Bostonnais, Métis, and revising Chinuk Wawa history

(Part 1.)

How old is the famous “Boston men” versus “King George men” distinction in Chinuk Wawa?

Countless history books refer to the verbal difference as a fundamental one on the early Pacific Northwest frontier.

Tete Jaune Yellowhead

Tete Jaune on the Yellowhead

Reading an anthropologist’s superb blog post about the Iroquois Métis fur-trade employee known as Yellowhead / Tête-Jaune (“Tay John” now in BC English) / Pierre Hatsianaton made me think about how old the “Boston” word is, and where it comes from.*

Because Yellowhead, who was active in British Columbia 1825-1828, was also called Pierre Bostonais.  As in, (Métis) French for “Boston man”.

His Wikipedia page claims as of today that

The name “Bostonais” refers to his probable American origin. First Nations people applied this name to American traders (“Boston men” in French).

I’m going to venture that that’s revisionist history — projecting what we know of later Chinook Jargon backward onto a time period when that pidgin wasn’t yet in use in BC.  So in the spirit of Wikipedia I’m going to revise it.

I found an early “bostonais” in French from eastern Canada:

Accusé … d’être mal affectionné envers la gouvernement d’Angleterre, et prévenu en faveur de la cause des Bostonais, comme on appelait alors les Américains dans ce pays…

Accused … of being poorly disposed toward the English government, and of being favourable to the cause of the Bostonians, as the Americans were then called in this country…

— “Histoire du Canada”, L’Observateur, tome II, samedi 8 janvier 1831, no. 1.

Interestingly connected with another Iroquois (they were typically French-speaking at the time), the earliest occurrence in English of the French word “bostonais” to mean “Americans” in my Google Books search is in an 1839 article on Joseph Brant in the North American Review (No. CV, October 1839):

The red men were, and well might be, puzzled at this sudden division of their old foes into British and Bostonais ; but in it they saw cause for hope.

From 1851 there’s mention of the Bostonais River. (Bostonnais River in Quebec.)  Wikipedia’s page for that body of water claims, in similarly informative fashion as the Yellowhead page:

The name of this river 88 km commemorates Jean-Baptiste Bostonians, a trapper Abenaki originally from Boston, Massachusetts, New England who had a hunting service in the region.

(Wikipedia spelling preserved in citation.)  This book reinforces the connection with J-B Bostonnais (flourished 1820s, like Yellowhead), but without claiming that he was from the city of Boston.

What these kinds of sources suggest to me is that in the first half of the 19th century — which was also the era of the earliest documented Chinook Jargon — bostonais/bostonnais was popular French for a Yankee: someone associated with the USA, especially with the northeast.

Bostonais Pangman

(edited to add: apparently NOT a photo of) Bostonais Pangman Jr (see comment section)

Perhaps it had the connotation of being a Métis, to judge by its frequent association with those folks.  There was also a “Bostonais” Pierre/Peter Pangman Jr. (1791-1850) of Saskatchewan and Manitoba.

It’s notable in the connection that in English of the same period, “Bostonian”, “Boston man”, etc. meant specifically a person from that city.  The first occurrence I can find in Google Books today that refers more generally to Americans is in the quite late 1894 book, “The Adventures of a Seventeen-Year-Old Lad” — and there, it’s a quotation of Chinuk Wawa.  By contrast, a simple Google Books search shows you that “Yankee” was already in popular use to label folks from the northeastern USA area.

▸ **Information shown**:
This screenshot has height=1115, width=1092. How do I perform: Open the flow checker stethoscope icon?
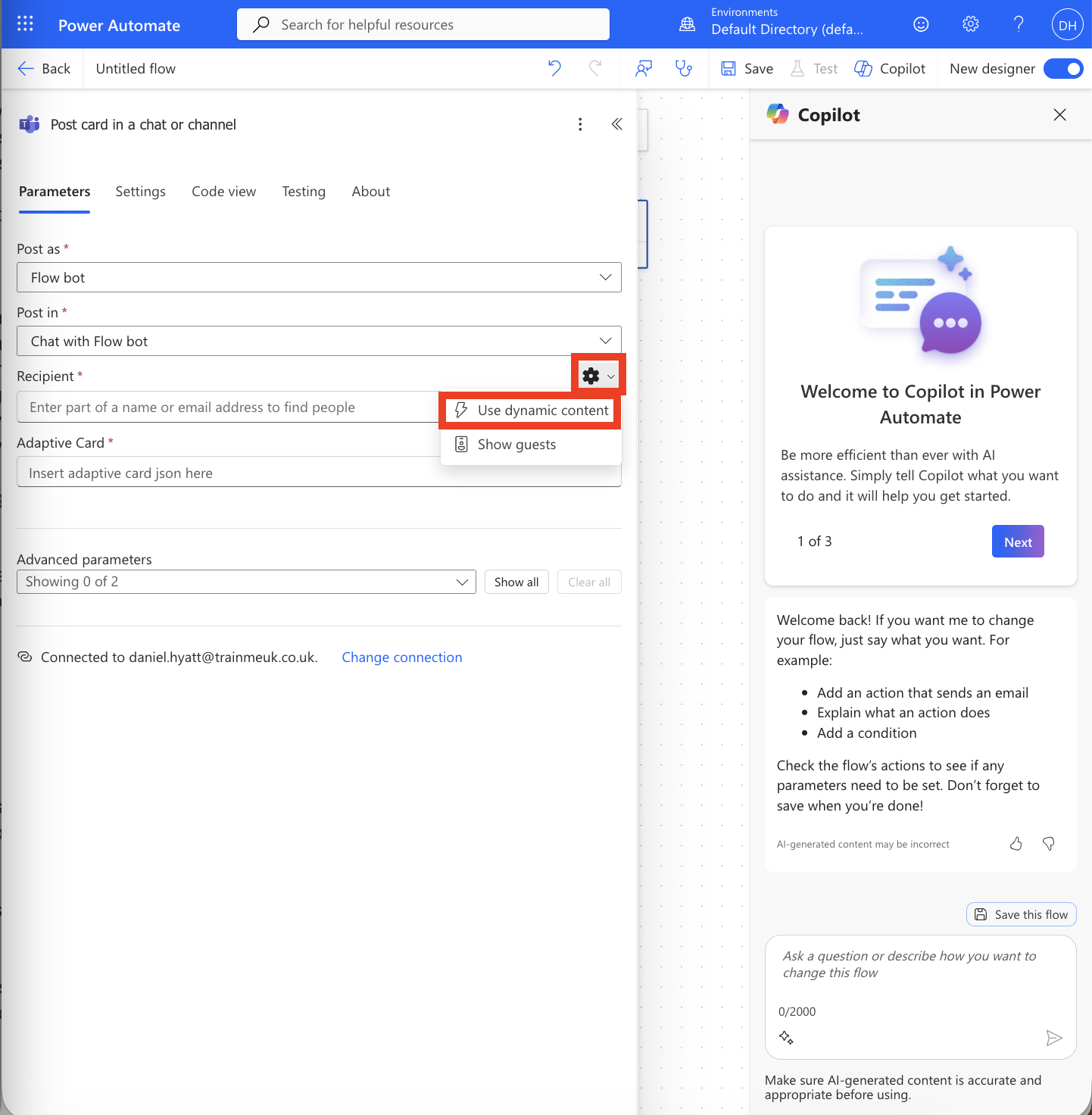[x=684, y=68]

---

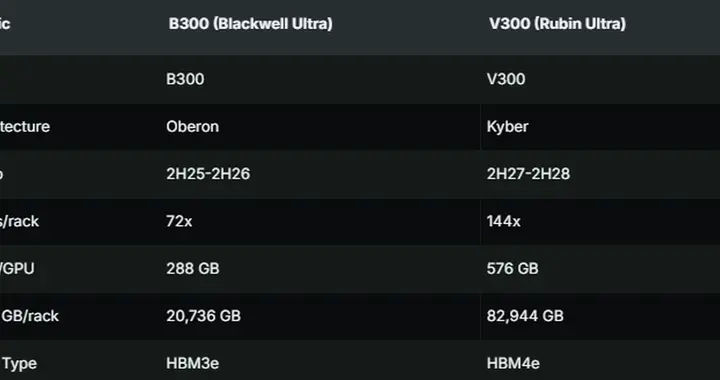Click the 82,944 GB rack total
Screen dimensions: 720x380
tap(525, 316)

▸ **What the task asks**: In the post on the "Boston" word in Chinuk Wawa, why does the writer call the Wikipedia claim about Yellowhead's name "Bostonais" revisionist history? Answer in one to three sentences. Base your answer on the text alone, not on the lines.

▸ **Response**: The writer says the claim projects what is known of later Chinook Jargon backward onto a period when that pidgin wasn't yet in use in British Columbia. French sources from the first half of the 19th century suggest instead that "bostonais" was already popular French for a Yankee, someone associated with the USA and especially the northeast.